Discussion in 'Anything goes' started by imjustagirl, Dec 31, 2008.

  1. imjustagirl

    imjustagirl Active Member

    So my dad comes home from work early for my last day in town, and my mom has just gone to the store. I could try to explain all this, but really, I'm not sure I could do it justice. This is largely paraphrased, except for the really disturbing parts, which I'm pretty sure will never be able to be erased from my head.

    Me: Your landlord, Neil, is not what I expected.
    Dad: But he's rich.
    Me: If he's willing to be a sugar daddy, I'd forget how disgusting he is.
    Dad: I would too. But I asked and he doesn't like guys.
    Me: Maybe you could whore out mom.
    Dad: Yeah, right. We were watching a special on Heidi Fleiss one time and your mom said "I could never have sex for money." I told her I made $40,000 a year and was getting laid twice a year. That's 20 grand a pop. For that, I could fly to Hollywood and get more bang for my buck.
    Me: Um, gross?

    *time passes, mom returns, mom and I are making cookies (not a euphemism), I tell my mom about the conversation about Neil*

    *Dad sits in chair, pulling the chest of his sweater out*
    Me: Stop giving yourself boobies.
    *Dad pulls on crotch of his pants*
    Mom: Now he's giving himself a penis.
    *I start shivering*
    Dad: No, Hermie's just fine.
    Me: You named it Hermie?
    Dad: Yeah.
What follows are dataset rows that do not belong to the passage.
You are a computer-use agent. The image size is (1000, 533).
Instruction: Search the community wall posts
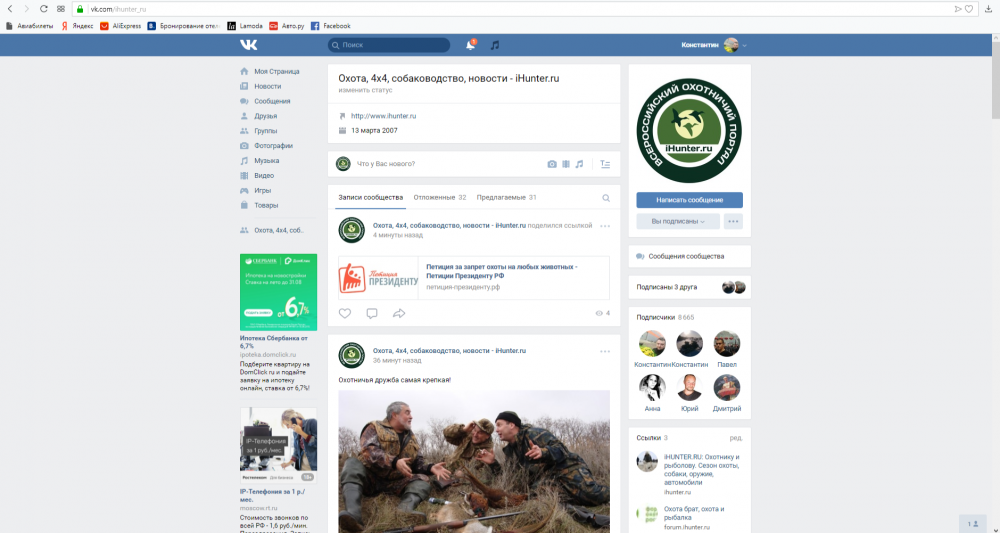tap(606, 198)
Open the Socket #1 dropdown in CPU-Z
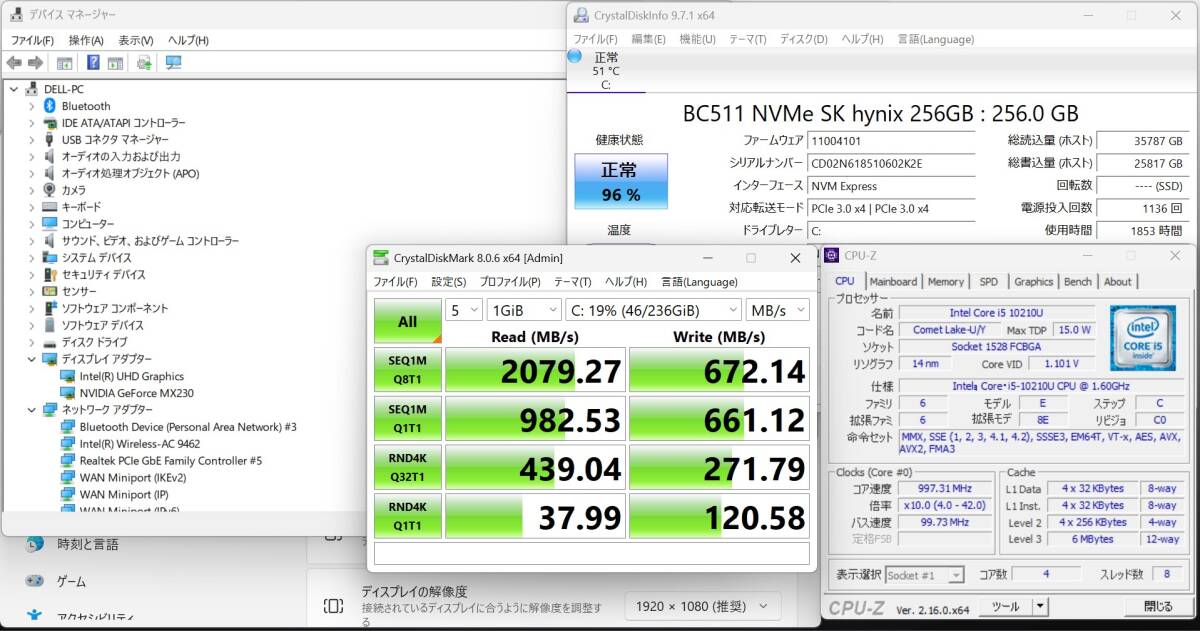Viewport: 1200px width, 631px height. (952, 574)
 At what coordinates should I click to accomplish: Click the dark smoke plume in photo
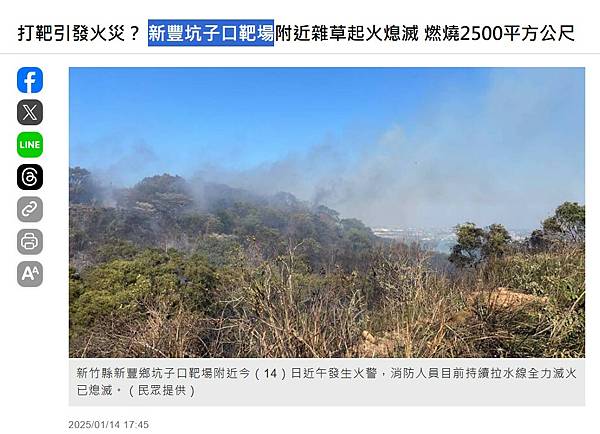tap(323, 193)
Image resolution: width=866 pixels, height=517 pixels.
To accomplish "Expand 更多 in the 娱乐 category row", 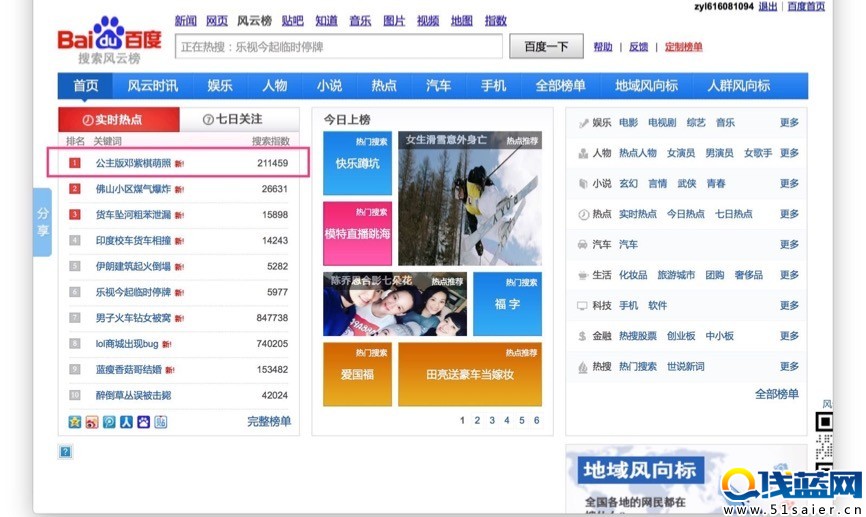I will [789, 123].
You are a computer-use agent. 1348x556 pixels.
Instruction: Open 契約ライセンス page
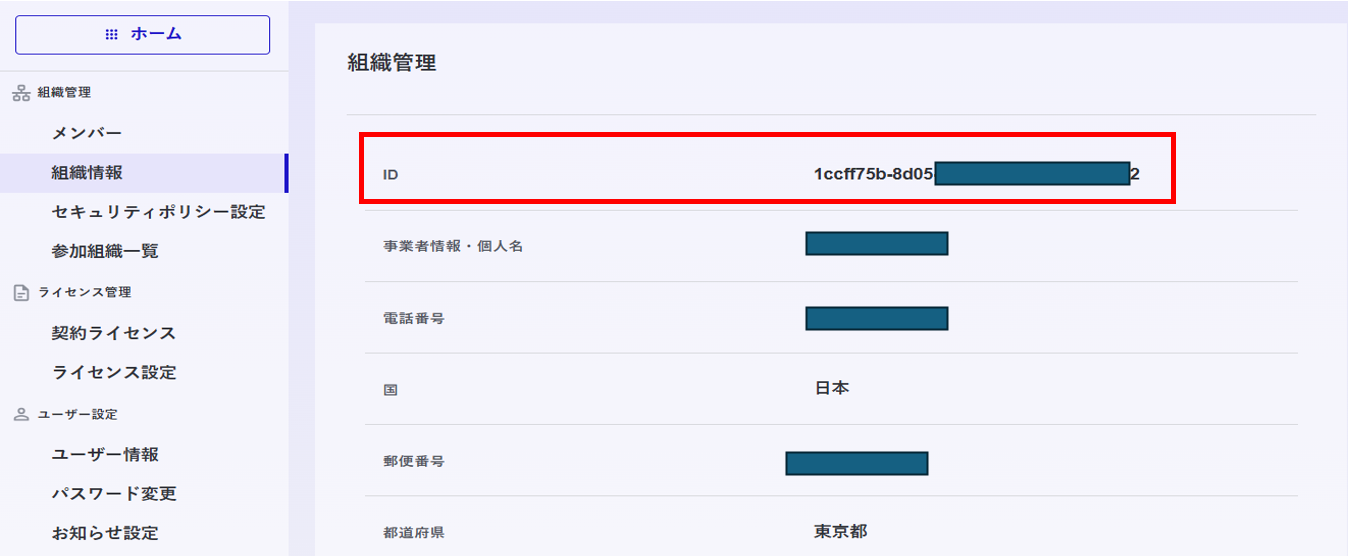coord(114,333)
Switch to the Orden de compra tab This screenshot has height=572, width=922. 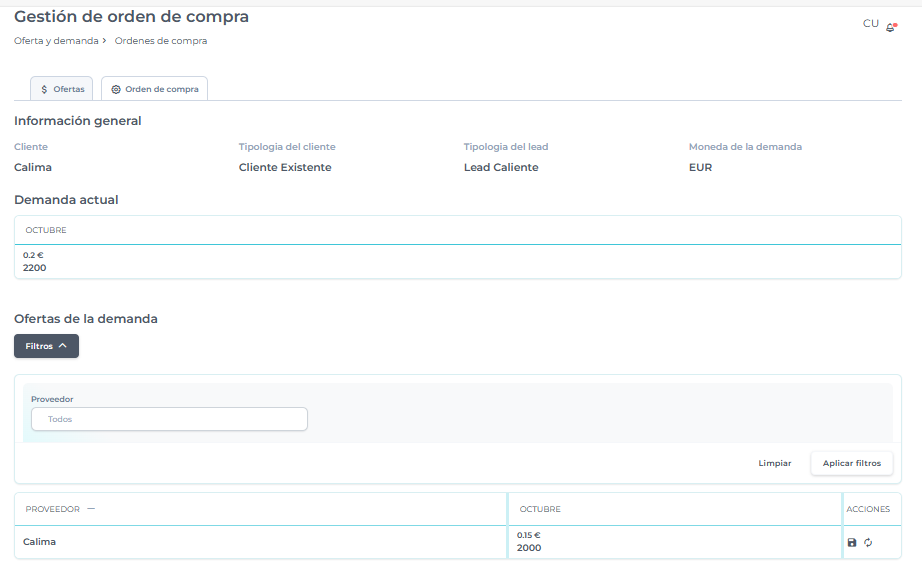154,89
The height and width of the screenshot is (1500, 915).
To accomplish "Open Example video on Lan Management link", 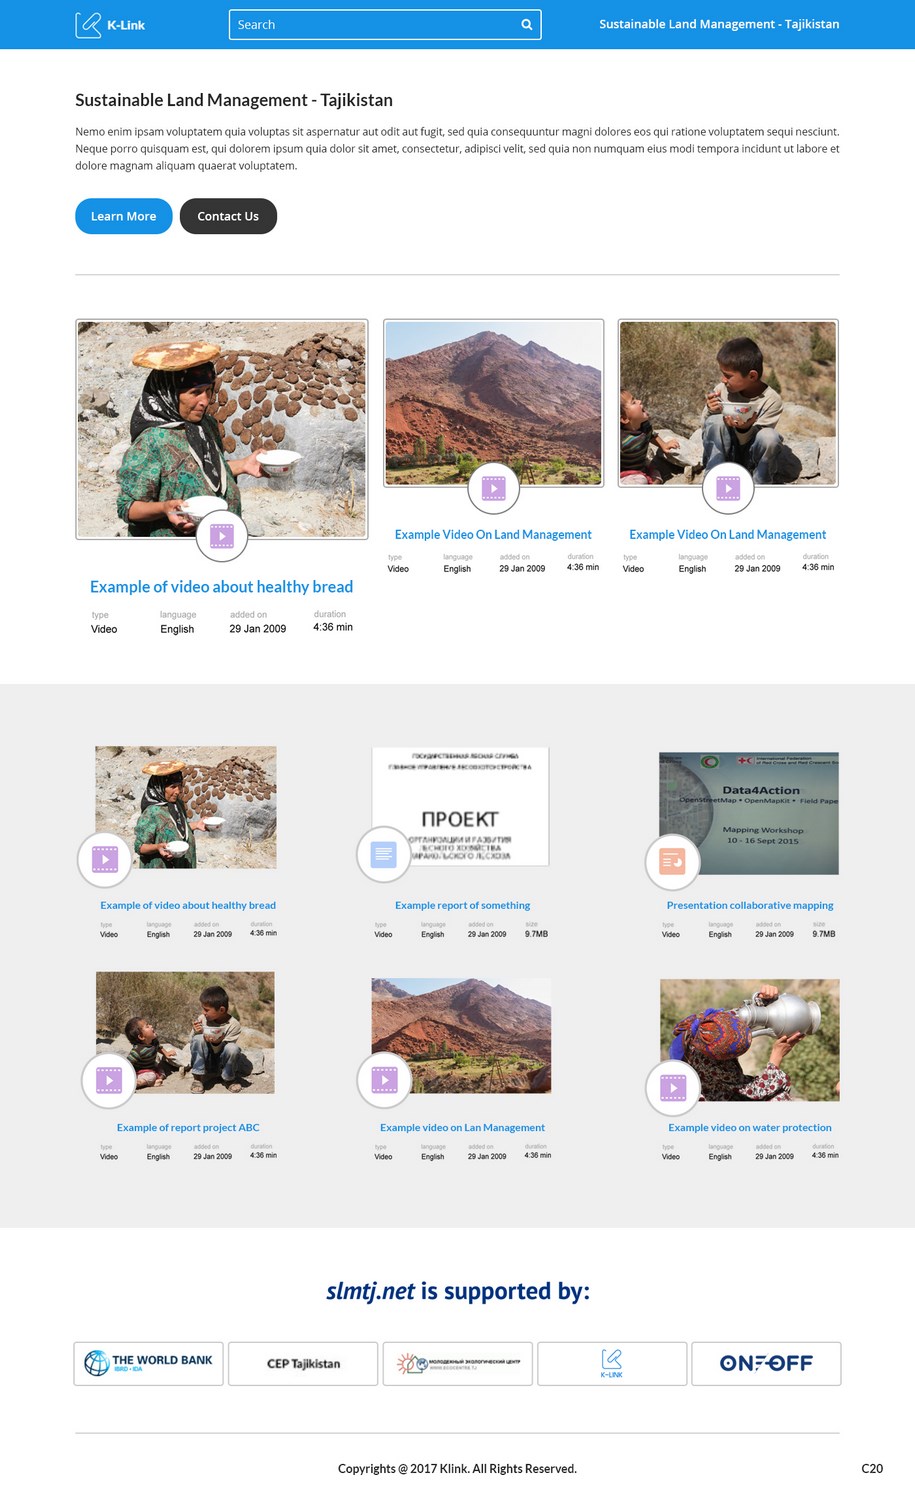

You've talked to Hermie on the phone and never even known it.
    *Mom is laughing so hard she can't catch her breath*
    Me: Christ.

    *Continue the conversation about Hermie for about 10 more really uncomfortable minutes*








    So how have everyone else's holiday trips home been?
     
  2. Mizzougrad96

    Mizzougrad96 Active Member

    Your dad named his dick after the dentist kid from Rudolph?
     
  3. Ace

    Ace Well-Known Member

    Funny stuff, IJAG.

    Don't forget to print this out and take it to your therapist.

    I believe cock-talking to your daughter is a federal crime if the call was across state lines, FWIW.
     
  4. Mizzougrad96

    Mizzougrad96 Active Member

  5. Oggiedoggie

    Oggiedoggie Well-Known Member

    You really should carry pepper spray.
     
  6. Mizzougrad96

    Mizzougrad96 Active Member

    Actually, I think it's mandatory in the state where IJAG happens to be from. ;D
     
  7. imjustagirl

    imjustagirl Active Member

    Dammit, I said "You named your penis after a seventh-rate NASCAR driver?"
     
  8. PeteyPirate

    PeteyPirate Guest

    These people are your real parents?
     
  9. imjustagirl

    imjustagirl Active Member

    By blood. At least my mom. I have doubts about my dad, but that would be casting aspersions on my mom.
     
  10. KYSportsWriter

    KYSportsWriter Well-Known Member

    Oh, ha ha.

    >.<
















    :D
     
  11. Simon_Cowbell

    Simon_Cowbell Active Member

    Tremendous.
     
  12. mustangj17

    mustangj17 Active Member

    Wow your family is more screwed up than mine.